*PROVIDED RECORDS*.
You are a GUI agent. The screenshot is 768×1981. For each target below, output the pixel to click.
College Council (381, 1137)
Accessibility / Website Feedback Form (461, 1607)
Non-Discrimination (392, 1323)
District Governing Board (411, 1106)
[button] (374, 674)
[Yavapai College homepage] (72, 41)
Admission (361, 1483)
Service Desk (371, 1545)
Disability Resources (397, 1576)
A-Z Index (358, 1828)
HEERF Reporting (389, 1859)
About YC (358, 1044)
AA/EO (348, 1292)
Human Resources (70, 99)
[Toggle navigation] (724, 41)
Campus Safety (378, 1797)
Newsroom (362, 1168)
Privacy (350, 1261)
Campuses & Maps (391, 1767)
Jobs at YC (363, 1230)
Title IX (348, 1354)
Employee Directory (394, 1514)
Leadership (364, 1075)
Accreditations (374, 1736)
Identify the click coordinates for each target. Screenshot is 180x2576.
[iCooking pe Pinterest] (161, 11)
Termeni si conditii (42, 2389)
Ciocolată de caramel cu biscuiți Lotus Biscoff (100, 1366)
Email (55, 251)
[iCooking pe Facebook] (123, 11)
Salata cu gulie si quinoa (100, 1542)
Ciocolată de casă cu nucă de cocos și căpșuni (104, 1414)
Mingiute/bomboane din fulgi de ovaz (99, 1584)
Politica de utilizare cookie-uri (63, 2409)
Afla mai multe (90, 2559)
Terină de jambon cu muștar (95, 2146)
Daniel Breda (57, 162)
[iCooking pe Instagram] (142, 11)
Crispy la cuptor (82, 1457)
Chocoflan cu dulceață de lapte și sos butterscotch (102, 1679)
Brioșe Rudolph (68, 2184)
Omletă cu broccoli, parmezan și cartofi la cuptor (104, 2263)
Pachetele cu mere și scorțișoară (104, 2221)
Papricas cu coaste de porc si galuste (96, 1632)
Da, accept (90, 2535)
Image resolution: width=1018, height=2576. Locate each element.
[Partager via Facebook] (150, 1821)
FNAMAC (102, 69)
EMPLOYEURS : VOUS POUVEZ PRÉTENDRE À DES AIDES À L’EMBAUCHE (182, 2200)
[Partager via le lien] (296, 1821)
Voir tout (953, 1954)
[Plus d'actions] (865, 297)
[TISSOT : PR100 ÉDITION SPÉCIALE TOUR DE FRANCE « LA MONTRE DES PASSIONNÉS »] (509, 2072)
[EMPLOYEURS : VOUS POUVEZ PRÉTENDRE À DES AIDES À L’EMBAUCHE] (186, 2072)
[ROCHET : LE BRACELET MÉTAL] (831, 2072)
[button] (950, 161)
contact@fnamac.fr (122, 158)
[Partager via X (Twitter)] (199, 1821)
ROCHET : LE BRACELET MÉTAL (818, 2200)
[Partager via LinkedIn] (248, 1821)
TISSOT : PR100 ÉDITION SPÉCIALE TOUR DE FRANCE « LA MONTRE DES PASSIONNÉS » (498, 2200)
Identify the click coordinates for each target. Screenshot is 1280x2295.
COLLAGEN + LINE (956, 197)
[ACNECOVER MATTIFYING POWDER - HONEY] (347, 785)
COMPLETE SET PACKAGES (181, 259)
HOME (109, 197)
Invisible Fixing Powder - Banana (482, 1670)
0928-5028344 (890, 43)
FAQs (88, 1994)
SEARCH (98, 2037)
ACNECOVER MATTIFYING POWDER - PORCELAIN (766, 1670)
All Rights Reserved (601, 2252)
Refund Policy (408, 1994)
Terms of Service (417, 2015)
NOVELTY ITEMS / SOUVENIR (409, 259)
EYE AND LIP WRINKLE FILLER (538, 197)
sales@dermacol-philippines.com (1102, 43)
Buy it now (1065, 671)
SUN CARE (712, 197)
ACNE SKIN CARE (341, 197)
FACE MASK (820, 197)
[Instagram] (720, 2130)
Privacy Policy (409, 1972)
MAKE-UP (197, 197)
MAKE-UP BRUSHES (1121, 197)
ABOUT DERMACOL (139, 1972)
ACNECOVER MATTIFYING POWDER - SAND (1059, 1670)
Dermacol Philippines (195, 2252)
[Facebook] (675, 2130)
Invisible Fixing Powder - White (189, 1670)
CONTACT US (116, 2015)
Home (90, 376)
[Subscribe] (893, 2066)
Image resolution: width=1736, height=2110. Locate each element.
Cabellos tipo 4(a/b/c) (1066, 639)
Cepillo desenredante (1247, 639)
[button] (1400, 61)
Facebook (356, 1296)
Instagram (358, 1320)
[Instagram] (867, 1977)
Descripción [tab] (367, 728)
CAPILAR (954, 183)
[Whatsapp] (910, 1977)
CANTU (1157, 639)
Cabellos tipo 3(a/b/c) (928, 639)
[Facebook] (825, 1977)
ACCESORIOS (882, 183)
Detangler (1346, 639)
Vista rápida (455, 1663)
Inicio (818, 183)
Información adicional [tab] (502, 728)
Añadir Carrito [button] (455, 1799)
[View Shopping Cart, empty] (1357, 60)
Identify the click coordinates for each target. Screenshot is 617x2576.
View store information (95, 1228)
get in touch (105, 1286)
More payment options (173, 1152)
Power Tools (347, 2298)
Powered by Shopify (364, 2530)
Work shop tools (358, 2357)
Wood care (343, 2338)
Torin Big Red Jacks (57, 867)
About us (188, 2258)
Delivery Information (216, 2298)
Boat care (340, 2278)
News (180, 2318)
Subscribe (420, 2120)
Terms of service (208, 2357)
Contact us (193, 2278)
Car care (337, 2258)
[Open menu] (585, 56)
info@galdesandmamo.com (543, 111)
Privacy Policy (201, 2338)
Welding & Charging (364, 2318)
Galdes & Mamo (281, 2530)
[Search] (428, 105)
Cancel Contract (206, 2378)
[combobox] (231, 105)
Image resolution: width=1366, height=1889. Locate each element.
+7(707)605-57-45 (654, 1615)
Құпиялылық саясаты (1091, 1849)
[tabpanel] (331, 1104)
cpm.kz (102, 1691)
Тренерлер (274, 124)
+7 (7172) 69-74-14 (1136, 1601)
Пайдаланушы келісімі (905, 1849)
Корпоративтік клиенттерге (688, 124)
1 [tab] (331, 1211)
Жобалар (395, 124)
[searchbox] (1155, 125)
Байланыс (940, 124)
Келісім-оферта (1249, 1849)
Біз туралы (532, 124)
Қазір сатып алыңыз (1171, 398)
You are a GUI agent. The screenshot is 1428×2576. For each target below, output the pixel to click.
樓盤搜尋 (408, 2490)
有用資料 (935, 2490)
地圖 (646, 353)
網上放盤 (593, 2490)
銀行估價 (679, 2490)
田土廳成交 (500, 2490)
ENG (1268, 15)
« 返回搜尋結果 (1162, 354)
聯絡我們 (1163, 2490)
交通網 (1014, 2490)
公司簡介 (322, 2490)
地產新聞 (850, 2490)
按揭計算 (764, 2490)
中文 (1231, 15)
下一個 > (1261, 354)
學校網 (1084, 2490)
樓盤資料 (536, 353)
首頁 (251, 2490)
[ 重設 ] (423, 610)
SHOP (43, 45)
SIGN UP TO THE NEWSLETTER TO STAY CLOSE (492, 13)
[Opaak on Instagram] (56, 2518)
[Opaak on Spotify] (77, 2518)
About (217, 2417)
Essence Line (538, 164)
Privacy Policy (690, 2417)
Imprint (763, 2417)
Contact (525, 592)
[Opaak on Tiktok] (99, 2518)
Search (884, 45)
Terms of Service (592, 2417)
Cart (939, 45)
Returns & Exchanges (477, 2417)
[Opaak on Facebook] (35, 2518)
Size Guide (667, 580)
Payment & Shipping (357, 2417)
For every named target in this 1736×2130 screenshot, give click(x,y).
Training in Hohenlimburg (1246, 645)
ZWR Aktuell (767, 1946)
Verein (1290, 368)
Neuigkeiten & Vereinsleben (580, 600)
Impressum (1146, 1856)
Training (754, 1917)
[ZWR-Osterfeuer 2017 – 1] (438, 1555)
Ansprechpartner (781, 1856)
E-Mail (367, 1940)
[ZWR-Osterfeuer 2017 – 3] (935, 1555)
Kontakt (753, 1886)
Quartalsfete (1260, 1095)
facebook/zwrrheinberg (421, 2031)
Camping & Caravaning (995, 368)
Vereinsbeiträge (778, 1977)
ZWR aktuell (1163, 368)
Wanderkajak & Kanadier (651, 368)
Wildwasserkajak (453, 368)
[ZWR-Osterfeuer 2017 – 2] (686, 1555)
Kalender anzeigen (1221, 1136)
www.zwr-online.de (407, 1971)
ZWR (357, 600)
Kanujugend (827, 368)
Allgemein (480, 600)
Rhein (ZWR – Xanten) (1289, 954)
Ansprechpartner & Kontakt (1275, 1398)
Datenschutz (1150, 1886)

*PROBLEM DESCRIPTION*.
Up to the line containing "[Opaak on Facebook] (35, 2518)", skip everything; from that line through the last line above, return each line exactly.

*OUTPUT OF THE EXERCISE*.
[Opaak on Facebook] (35, 2518)
Size Guide (667, 580)
Payment & Shipping (357, 2417)
For every named target in this 1736×2130 screenshot, give click(x,y).
Training in Hohenlimburg (1246, 645)
ZWR Aktuell (767, 1946)
Verein (1290, 368)
Neuigkeiten & Vereinsleben (580, 600)
Impressum (1146, 1856)
Training (754, 1917)
[ZWR-Osterfeuer 2017 – 1] (438, 1555)
Ansprechpartner (781, 1856)
E-Mail (367, 1940)
[ZWR-Osterfeuer 2017 – 3] (935, 1555)
Kontakt (753, 1886)
Quartalsfete (1260, 1095)
facebook/zwrrheinberg (421, 2031)
Camping & Caravaning (995, 368)
Vereinsbeiträge (778, 1977)
ZWR aktuell (1163, 368)
Wanderkajak & Kanadier (651, 368)
Wildwasserkajak (453, 368)
[ZWR-Osterfeuer 2017 – 2] (686, 1555)
Kalender anzeigen (1221, 1136)
www.zwr-online.de (407, 1971)
ZWR (357, 600)
Kanujugend (827, 368)
Allgemein (480, 600)
Rhein (ZWR – Xanten) (1289, 954)
Ansprechpartner & Kontakt (1275, 1398)
Datenschutz (1150, 1886)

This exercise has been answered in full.